Ama yine makyajını yaptığı ve kıyafetlerini giydiği bir gecede, "ince" bir bıçakla söndürdüler ışığını ateş böceğinin. Ondan geriye öfkeli, acı dolu insanlar ve insanlık için tutulmuş binlerce dilek kalır.
 
Senem Kadın;
 
Köylerine gelen giden olmaz pek… Kışın acımasızlığı çoktan inmiş en dibe kadar. Beyaz bir düş andırır pencereden görünen dağlar. Beş oğul, tek söz sahipliği yok. Bir oğlu gurbette, bir oğlu askerde, iki oğlu evli, bir oğlu okuyor.
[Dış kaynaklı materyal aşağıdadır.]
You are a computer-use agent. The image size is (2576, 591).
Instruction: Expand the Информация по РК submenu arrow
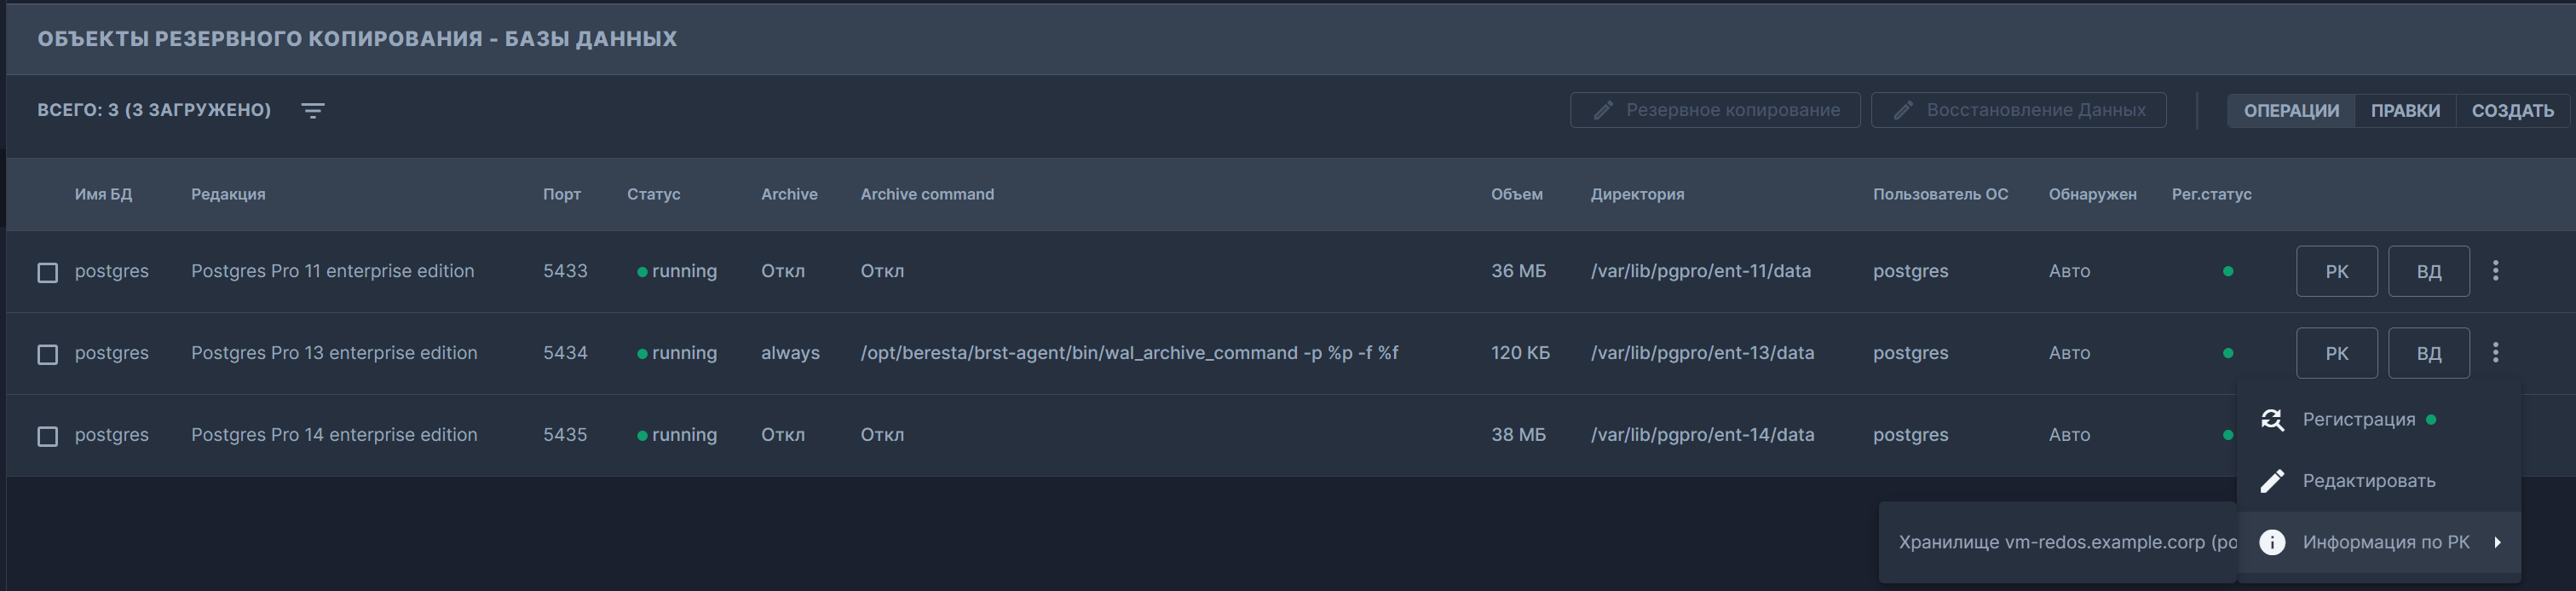click(2497, 542)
Kadınlığı bir tek hizmet olarak görüyor. Ha bir de arada ne olduğunu bile anlamadan geçiştirilen bir kaç sallanış... Erkekler sofradayken ayakta durur, belki bir şey lazım olur diye. Evlatları hususunda hiç bir karar hakkı yok. Ailesinin en kutsal varlığı iken, sahne arkasında her şeyi döndüren, sırtında samanla en dik yamaçları çıkan yine o iken lal olmuş dili kapı ve arkalarından duyabildiği aile kararları vardır. Asker oğlu şehit düşer, üçüncü gün toparlanması istenir. Gurbette olan oğlu trafik kazasında ölür, cenazeye bile götürülmez, erkekler yine en öndedir. Okuyan oğluna koyduğu azık kocası tarafından kontrol edilir. Eğer kuytu köşede bir sigara ya da para bulunursa oğluyla beraber dayak sırasına girilir.
 
Lakin bir gün asar kendini bir ahırda. Başına küçük bir tahta çakılmış ve ismi sığdırılmak için eğri büğrü yazılmış. Düzen bu ya, kırkı çıktıktan sonra yerine başkası alınmış.
 
 
İpek kadın, Dilek Kadın, Senem kadın... Dünya Emekçi Kadınlar Gününüz kutlu olsun.